I actually live with the children asking these questions now.  My oldest is at an age where information is its own currency and one piece of knowledge begets the need for yet one more.  Trying to explain why she can't marry Mommy is only going to lead us to full-scale social observation  at the grocery store.  Gone will be the days of simply shopping and minding our own business.  My preschooler will now be polling the populace, wanting to know marital status and why, or why not, are you married to this person.  Sure, she's a cute four year old, but would you like to explain to her how your "...baby got in", (or for that matter, out of), "your tummy" in the middle of the rice cake aisle? 

I thought not, so really, I'm doing a public service.  I know, I know...you can thank me later.

A Challenge...

In January I swore I would try one new thing a week for a whole year.  It pretty quickly became apparent that this was a bit lofty and an immediate revision was necessary.  So, the one-a-week, became one-a-month and then, well, let's just be completely honest here....I'm now shooting for one new thing per season.

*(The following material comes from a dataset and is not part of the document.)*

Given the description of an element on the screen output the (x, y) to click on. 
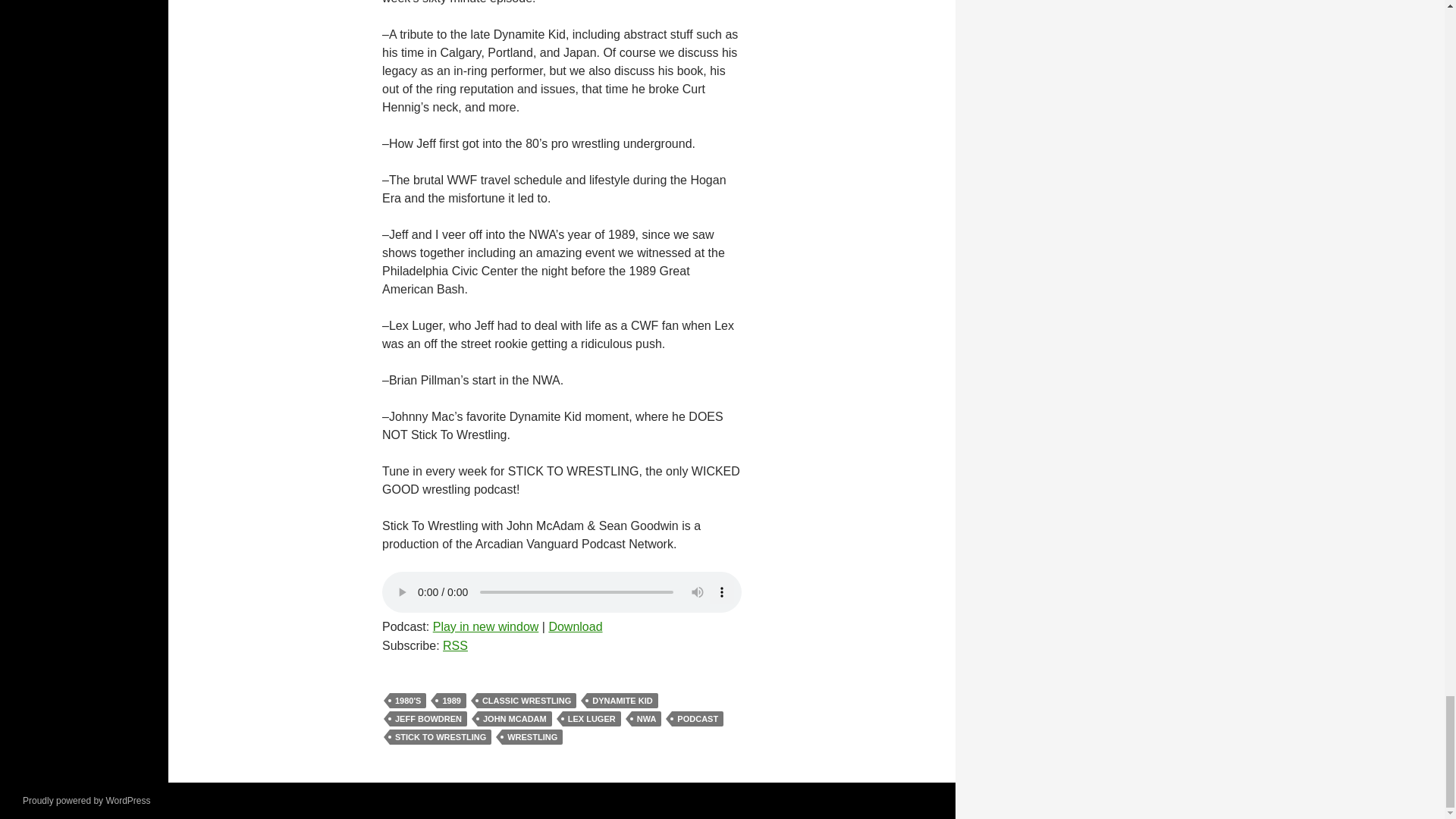
Subscribe via RSS (454, 645)
Download (575, 626)
Play in new window (485, 626)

What can you expect to find here?  Hmm....Something along the lines of the Seinfeld premise of a show about nothing.   On any given day you may find a rant or a recipe, a book review or a bad joke, a story about my two young children that I think is hysterical or illustrative of the struggle of trying to work, parent, relate and live well, all at the same time.  In a nutshell, this is me...and motherhood, unscripted.